Otro ejemplo cotidiano: enviamos correos electrónicos. El paralelismo se establece, en este caso, con los correos postales tradicionales. Eso nos da una idea de una carta que es trasladada desde un lugar a otro. Recorre una distancia (¿por el camino más corto?) hasta llegar a su destino. Al final el mensaje ha cambiado de manos.
Y otro: subimos nuestros documentos a la nube. Se conservan sobre nosotros, disponibles para cuando los necesitemos, en estado inocuo, ligero. Cuando queramos, podremos descargarlos de nuevo en nuestro teléfono u ordenador desde aquel limbo maravilloso.
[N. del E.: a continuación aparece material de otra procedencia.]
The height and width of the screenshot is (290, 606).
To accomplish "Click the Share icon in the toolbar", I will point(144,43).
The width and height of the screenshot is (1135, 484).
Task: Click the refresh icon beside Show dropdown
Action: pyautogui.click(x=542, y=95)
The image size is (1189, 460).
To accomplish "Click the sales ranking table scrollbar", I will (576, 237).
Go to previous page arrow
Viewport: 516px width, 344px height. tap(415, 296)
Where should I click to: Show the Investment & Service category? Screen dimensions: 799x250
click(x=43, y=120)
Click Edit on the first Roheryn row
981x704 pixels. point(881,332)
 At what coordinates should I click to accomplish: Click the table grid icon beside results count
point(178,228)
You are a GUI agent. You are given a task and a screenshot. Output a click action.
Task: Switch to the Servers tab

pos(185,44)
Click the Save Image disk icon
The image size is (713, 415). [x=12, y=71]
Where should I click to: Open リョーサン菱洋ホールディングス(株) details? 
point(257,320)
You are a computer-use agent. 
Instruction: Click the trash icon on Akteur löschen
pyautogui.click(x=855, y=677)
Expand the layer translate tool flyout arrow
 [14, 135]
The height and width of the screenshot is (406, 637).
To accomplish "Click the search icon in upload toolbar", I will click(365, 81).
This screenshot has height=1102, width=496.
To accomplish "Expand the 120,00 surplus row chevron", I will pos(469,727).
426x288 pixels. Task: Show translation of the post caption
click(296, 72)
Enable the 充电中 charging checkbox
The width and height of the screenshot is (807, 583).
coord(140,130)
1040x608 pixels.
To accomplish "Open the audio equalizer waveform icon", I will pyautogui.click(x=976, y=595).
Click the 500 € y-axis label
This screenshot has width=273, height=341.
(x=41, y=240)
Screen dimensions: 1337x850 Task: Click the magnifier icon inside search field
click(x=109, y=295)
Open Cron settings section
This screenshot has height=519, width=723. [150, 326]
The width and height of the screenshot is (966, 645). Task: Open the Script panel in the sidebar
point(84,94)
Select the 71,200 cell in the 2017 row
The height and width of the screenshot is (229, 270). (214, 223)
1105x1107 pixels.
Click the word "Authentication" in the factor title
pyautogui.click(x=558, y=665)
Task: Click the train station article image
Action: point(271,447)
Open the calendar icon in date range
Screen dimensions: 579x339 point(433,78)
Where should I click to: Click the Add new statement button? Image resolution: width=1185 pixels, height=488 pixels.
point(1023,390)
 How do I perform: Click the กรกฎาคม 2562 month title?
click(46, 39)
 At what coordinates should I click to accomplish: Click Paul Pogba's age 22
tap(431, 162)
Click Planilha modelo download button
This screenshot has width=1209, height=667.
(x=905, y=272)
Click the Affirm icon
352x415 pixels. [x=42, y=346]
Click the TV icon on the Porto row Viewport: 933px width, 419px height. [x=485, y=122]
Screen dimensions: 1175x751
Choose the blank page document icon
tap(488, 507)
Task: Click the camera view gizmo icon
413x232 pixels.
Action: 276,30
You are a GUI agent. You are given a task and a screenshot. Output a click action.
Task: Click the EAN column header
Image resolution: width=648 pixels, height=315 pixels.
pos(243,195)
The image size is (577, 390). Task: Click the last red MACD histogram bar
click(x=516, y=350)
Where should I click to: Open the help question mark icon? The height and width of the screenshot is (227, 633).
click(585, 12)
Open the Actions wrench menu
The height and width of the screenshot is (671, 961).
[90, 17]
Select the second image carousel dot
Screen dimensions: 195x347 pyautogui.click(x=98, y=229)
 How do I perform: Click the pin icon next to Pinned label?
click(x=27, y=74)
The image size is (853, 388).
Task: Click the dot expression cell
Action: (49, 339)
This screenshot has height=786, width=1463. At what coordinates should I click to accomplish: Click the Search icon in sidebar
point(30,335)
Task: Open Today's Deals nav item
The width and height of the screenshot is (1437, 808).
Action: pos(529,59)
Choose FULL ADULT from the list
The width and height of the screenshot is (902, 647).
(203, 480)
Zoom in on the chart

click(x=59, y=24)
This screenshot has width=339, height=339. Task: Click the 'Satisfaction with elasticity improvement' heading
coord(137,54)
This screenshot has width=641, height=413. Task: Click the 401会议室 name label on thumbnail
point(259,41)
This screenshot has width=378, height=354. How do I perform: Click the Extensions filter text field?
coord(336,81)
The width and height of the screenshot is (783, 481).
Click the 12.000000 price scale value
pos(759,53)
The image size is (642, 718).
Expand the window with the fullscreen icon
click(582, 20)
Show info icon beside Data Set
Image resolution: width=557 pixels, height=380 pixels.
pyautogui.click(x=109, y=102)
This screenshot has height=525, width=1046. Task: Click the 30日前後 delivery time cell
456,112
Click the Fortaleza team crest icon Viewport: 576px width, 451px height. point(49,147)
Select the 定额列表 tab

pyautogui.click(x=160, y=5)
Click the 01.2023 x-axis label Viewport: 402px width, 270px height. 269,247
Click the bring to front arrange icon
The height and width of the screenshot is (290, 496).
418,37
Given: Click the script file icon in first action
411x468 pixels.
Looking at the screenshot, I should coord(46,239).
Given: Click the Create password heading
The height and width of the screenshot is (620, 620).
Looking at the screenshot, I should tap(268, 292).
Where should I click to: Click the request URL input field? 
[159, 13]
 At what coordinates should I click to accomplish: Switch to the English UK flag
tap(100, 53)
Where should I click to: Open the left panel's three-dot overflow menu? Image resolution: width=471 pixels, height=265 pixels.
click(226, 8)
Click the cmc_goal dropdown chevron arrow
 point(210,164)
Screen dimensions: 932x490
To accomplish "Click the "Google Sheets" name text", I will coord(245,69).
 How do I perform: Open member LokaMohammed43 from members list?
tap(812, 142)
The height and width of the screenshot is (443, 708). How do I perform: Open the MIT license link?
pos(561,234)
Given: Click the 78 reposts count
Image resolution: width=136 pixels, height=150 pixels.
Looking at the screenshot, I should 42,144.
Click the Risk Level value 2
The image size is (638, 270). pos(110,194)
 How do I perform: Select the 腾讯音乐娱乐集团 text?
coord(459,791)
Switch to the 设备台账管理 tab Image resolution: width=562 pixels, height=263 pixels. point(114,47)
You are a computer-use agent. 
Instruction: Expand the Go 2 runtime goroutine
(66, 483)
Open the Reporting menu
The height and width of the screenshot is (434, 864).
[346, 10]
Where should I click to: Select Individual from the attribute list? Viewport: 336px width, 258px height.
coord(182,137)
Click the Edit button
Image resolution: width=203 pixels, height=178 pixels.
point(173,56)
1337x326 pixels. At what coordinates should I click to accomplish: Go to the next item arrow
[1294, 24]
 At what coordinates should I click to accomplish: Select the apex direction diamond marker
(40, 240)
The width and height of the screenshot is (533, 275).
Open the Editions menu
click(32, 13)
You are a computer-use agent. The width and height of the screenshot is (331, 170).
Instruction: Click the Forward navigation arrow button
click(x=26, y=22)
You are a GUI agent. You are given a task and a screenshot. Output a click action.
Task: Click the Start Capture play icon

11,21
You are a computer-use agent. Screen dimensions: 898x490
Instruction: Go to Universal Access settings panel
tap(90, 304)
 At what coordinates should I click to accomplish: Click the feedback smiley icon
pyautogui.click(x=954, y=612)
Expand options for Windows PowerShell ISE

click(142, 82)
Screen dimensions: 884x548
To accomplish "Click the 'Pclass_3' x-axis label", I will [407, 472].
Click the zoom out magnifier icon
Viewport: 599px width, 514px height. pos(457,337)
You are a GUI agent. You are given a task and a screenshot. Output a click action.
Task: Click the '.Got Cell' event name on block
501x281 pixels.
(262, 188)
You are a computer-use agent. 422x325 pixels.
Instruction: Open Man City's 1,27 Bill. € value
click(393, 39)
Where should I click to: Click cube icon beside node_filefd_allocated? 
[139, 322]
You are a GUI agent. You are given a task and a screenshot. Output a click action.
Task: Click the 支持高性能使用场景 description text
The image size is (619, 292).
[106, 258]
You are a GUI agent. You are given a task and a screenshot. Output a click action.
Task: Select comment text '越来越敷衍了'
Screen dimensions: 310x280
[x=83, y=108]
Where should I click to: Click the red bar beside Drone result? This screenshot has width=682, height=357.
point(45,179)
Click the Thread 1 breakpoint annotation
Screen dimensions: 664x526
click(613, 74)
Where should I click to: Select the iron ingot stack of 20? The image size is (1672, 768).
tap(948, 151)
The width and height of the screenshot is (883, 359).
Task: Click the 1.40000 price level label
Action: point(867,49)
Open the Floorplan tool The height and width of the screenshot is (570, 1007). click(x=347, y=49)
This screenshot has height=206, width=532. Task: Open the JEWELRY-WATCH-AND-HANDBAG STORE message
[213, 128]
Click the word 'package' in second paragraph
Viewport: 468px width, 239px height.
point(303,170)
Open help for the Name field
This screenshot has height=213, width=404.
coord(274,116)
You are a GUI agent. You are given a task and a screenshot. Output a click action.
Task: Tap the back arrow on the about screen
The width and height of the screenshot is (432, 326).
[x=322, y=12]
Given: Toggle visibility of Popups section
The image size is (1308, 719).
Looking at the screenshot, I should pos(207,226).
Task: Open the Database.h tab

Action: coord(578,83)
No hace falta ser informático para entender de nubes, ni de correos o virus. Estas metáforas nos hacen la vida más sencilla a la hora de enfrentarnos a los nuevos ingenios tecnológicos. También facilita el que los compremos. No lo haríamos si no los entendiéramos mínimamente. El problema radica en que las metáforas son poderosas. Se trata de las píldoras de información más potentes de que disponen las lenguas.
Cuando oímos la palabra “nube”, estamos escuchando muchos rasgos, heredados de nuestras experiencias con esa palabra y con lo que representa. Las nubes son efectivamente inocuas y bellas. Nos ofrecen el agua, que es la condición primera de la vida. Parecen algodonosas y limpias. Están sobre nosotros, en ese cielo que, por su posición, significa tanto en nuestras vidas y culturas. Ahora hagamos un pequeño experimento. Intentemos visualizar la realidad que hay detrás de las nubes que contienen nuestros documentos.
El primer contraste se encuentra en su posición. No están precisamente sobre nosotros. De hecho, algunas están más bien enterradas, ya que los búnkeres han demostrado ser sitios idóneos para ellas: fáciles de proteger ante ataques (¡la información que contienen es valiosa!) y también de refrigerar. Esto último es importante porque esas nubes son en realidad servidores electrónicos que consumen grandes cantidades de energía y que, por lo tanto, llegan a altísimas temperaturas.
Entre la electricidad que requieren para funcionar y la imprescindible para mantener los grados centígrados controlados, se trata de auténticos agujeros negros ecológicos. ¿Alguna diferencia entre un búnker devorador de energía y una nube? Lo menos que podemos decir es que le resulta muy favorecedor el traje lingüístico que le han elegido.
Algo similar ocurre con los otros dos ejemplos. Los correos no se trasladan, sino que se copian en multitud de ocasiones en su tránsito. El mensaje no pasa de unas manos a otras: al final está no solo en ambos extremos simultáneamente, sino también en muchos puntos del recorrido. Si le pides al destinatario que lo destruya cuando termine de leerlo, le estarás pidiendo un imposible engañado por la metáfora del correo tradicional.
Por último, los virus informáticos no surgen de la nada, sino que los crean personas por diferentes motivos. No mutan como estrategia de adaptación, sino que son diseñados ad hoc para cada objetivo y circunstancia.
No son tres palabras especiales. En el libro explico varias docenas de ellas y no he pretendido ser exhaustivo. La lengua de las tecnologías juega con nosotros a modo de espejismos. Nos parece ver amigos, redes, papeleras, escritorios, memorias, inteligencias, foros, libros… donde en realidad hay procesos que normalmente no se parecen a lo que estas metáforas nos muestran.
En un mundo en que lo electrónico y lo digital han cobrado tanta importancia, haríamos bien en escuchar estos nuevos inquilinos con oídos críticos. Las palabras nos ayudan a entender los inventos, pero habría muchas maneras de interpretarlos y ellas solo nos muestran una. No se trata de que nos invadan desde tierras lejanas. Se trata de que afectan a cómo vivimos.